Stored data:
+===+

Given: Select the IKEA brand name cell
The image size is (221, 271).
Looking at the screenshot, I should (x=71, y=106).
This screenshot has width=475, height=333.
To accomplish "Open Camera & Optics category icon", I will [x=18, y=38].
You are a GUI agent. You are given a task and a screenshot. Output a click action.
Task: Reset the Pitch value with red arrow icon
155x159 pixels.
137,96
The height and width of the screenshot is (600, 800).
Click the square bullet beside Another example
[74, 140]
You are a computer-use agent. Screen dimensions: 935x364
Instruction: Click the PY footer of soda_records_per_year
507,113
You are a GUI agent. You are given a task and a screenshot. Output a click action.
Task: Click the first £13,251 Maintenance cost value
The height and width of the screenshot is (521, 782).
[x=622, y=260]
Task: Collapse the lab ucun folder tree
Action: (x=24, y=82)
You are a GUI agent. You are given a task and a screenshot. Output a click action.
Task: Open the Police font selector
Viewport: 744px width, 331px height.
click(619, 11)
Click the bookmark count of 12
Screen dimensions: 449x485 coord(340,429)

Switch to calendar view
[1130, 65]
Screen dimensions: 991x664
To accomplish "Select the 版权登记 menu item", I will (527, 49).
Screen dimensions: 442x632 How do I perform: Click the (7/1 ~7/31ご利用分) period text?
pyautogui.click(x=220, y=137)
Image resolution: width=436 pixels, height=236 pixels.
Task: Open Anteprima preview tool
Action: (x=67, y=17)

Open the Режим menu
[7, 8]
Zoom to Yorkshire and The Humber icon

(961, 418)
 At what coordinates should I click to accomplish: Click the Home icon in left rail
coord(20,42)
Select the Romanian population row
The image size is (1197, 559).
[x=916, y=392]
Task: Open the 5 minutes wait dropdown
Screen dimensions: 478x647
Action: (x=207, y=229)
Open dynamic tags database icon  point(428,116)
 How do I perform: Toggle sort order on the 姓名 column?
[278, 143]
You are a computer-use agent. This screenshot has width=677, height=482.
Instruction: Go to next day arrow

+===+

Goal of the exercise:
Every entry should be retyped exactly as shown.

Response to this exercise:
Given: Select the IKEA brand name cell
The image size is (221, 271).
Looking at the screenshot, I should (x=71, y=106).
This screenshot has width=475, height=333.
To accomplish "Open Camera & Optics category icon", I will [x=18, y=38].
You are a GUI agent. You are given a task and a screenshot. Output a click action.
Task: Reset the Pitch value with red arrow icon
155x159 pixels.
137,96
The height and width of the screenshot is (600, 800).
Click the square bullet beside Another example
[74, 140]
You are a computer-use agent. Screen dimensions: 935x364
Instruction: Click the PY footer of soda_records_per_year
507,113
You are a GUI agent. You are given a task and a screenshot. Output a click action.
Task: Click the first £13,251 Maintenance cost value
The height and width of the screenshot is (521, 782).
[x=622, y=260]
Task: Collapse the lab ucun folder tree
Action: (x=24, y=82)
You are a GUI agent. You are given a task and a screenshot. Output a click action.
Task: Open the Police font selector
Viewport: 744px width, 331px height.
click(619, 11)
Click the bookmark count of 12
Screen dimensions: 449x485 coord(340,429)

Switch to calendar view
[1130, 65]
Screen dimensions: 991x664
To accomplish "Select the 版权登记 menu item", I will (527, 49).
Screen dimensions: 442x632 How do I perform: Click the (7/1 ~7/31ご利用分) period text?
pyautogui.click(x=220, y=137)
Image resolution: width=436 pixels, height=236 pixels.
Task: Open Anteprima preview tool
Action: (x=67, y=17)

Open the Режим menu
[7, 8]
Zoom to Yorkshire and The Humber icon

(961, 418)
 At what coordinates should I click to accomplish: Click the Home icon in left rail
coord(20,42)
Select the Romanian population row
The image size is (1197, 559).
[x=916, y=392]
Task: Open the 5 minutes wait dropdown
Screen dimensions: 478x647
Action: (x=207, y=229)
Open dynamic tags database icon  point(428,116)
 How do I perform: Toggle sort order on the 姓名 column?
[278, 143]
You are a computer-use agent. This screenshot has width=677, height=482.
Instruction: Go to next day arrow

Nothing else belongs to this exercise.